Assignment: Please repeat the records below exactly, from the first line through the line containing "Miami (26, 2042)", and nothing more.

Collected data entries:
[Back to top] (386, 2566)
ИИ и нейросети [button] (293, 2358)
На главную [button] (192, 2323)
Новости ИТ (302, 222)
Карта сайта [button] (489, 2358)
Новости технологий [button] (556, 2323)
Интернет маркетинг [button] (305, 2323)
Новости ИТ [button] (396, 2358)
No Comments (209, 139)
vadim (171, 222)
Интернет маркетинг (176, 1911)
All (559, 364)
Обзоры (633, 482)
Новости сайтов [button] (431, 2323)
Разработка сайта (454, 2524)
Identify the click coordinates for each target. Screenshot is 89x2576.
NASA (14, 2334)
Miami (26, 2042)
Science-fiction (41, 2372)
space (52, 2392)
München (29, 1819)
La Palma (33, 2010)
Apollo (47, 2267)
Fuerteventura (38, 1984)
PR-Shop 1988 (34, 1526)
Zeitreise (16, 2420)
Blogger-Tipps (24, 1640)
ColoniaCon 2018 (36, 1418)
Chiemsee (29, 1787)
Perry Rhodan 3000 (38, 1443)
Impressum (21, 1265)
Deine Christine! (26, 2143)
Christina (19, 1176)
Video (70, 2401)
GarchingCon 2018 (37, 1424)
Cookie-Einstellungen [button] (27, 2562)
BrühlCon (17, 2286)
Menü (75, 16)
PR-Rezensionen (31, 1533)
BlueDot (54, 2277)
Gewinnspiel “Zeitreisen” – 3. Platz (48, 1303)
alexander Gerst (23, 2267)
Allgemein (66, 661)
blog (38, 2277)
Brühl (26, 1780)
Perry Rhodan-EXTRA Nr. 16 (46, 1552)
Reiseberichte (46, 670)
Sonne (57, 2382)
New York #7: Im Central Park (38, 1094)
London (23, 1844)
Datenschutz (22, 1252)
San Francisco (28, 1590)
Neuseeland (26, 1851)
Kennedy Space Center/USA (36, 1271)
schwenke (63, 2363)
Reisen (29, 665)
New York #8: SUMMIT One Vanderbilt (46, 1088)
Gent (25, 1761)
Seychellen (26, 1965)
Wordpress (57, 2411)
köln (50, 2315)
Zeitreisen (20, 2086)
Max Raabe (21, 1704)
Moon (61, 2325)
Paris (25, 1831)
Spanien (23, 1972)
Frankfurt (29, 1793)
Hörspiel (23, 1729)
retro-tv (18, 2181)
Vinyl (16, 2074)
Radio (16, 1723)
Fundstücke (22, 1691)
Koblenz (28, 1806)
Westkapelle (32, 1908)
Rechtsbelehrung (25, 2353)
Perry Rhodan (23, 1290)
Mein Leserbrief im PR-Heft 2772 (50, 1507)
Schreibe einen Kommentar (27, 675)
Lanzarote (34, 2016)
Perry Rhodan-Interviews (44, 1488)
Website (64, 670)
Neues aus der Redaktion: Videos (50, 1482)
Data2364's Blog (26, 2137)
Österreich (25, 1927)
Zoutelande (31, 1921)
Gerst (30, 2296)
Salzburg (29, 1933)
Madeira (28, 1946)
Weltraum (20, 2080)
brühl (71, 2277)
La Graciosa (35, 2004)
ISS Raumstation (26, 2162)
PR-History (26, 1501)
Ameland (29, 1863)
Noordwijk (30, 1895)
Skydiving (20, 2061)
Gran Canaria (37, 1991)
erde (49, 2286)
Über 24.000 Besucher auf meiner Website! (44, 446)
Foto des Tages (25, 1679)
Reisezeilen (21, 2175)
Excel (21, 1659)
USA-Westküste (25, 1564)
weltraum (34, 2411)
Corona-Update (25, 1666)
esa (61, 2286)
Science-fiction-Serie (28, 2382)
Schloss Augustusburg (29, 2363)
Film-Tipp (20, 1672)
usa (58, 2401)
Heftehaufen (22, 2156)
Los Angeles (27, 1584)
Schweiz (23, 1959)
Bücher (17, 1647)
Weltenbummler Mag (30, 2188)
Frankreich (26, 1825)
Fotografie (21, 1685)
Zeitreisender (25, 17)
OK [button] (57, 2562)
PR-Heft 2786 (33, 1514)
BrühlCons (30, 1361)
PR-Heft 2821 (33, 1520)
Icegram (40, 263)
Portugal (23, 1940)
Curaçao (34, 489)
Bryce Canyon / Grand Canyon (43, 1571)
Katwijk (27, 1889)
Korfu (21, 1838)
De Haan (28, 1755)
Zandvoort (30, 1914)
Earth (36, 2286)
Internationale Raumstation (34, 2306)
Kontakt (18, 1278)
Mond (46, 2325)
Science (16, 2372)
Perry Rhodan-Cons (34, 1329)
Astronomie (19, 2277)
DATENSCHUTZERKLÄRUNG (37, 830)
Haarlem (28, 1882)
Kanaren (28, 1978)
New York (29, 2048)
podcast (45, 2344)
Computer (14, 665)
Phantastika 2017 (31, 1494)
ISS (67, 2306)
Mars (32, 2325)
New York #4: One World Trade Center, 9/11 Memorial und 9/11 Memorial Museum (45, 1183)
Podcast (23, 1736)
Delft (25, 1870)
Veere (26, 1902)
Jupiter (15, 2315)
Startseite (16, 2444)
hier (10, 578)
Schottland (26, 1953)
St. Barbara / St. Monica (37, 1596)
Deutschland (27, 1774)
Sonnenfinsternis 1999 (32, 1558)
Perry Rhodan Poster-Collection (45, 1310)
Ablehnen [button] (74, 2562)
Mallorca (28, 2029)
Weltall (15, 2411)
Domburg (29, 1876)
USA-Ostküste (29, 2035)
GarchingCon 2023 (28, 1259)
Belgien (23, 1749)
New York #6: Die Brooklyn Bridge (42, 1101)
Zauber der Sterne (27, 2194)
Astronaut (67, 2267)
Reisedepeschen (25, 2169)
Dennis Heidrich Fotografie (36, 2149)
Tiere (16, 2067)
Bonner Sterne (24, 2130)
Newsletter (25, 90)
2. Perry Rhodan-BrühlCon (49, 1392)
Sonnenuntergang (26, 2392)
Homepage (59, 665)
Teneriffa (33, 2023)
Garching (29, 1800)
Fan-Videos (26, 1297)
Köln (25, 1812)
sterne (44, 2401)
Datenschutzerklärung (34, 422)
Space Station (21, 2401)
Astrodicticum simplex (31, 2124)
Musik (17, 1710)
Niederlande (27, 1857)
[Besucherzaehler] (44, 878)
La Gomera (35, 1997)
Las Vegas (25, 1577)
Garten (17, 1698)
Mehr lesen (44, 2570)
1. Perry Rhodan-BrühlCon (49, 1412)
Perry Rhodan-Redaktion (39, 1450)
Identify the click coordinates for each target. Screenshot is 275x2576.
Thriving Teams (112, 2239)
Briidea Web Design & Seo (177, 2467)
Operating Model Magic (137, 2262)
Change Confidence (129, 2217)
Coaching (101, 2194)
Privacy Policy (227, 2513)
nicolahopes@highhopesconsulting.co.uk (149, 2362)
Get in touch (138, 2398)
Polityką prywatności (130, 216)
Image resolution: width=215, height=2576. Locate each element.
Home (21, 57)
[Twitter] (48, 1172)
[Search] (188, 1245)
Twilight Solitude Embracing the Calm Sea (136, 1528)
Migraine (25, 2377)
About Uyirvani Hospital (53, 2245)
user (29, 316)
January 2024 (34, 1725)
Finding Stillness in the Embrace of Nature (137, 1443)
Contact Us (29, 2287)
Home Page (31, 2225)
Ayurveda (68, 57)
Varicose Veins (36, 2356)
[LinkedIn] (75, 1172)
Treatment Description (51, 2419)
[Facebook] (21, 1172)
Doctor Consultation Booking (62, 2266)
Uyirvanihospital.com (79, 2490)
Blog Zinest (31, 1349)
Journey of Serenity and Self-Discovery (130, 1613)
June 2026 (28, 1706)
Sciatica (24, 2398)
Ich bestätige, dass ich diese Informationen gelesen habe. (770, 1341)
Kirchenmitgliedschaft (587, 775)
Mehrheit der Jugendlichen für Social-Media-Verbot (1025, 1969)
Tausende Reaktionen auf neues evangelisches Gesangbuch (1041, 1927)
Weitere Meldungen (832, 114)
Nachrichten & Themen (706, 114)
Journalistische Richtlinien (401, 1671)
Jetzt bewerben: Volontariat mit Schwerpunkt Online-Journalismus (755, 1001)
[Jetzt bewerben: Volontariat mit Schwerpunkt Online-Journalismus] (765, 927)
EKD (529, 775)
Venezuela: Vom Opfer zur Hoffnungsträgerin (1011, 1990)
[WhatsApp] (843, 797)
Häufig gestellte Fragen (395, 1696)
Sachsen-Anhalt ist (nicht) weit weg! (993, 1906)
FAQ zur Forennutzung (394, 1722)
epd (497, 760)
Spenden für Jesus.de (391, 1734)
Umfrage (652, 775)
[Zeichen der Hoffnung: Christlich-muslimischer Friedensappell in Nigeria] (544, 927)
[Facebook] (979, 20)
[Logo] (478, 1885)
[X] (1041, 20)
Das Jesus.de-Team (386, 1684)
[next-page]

Result of this task:
[Back to top] (386, 2566)
ИИ и нейросети [button] (293, 2358)
На главную [button] (192, 2323)
Новости ИТ (302, 222)
Карта сайта [button] (489, 2358)
Новости технологий [button] (556, 2323)
Интернет маркетинг [button] (305, 2323)
Новости ИТ [button] (396, 2358)
No Comments (209, 139)
vadim (171, 222)
Интернет маркетинг (176, 1911)
All (559, 364)
Обзоры (633, 482)
Новости сайтов [button] (431, 2323)
Разработка сайта (454, 2524)
Identify the click coordinates for each target. Screenshot is 89x2576.
NASA (14, 2334)
Miami (26, 2042)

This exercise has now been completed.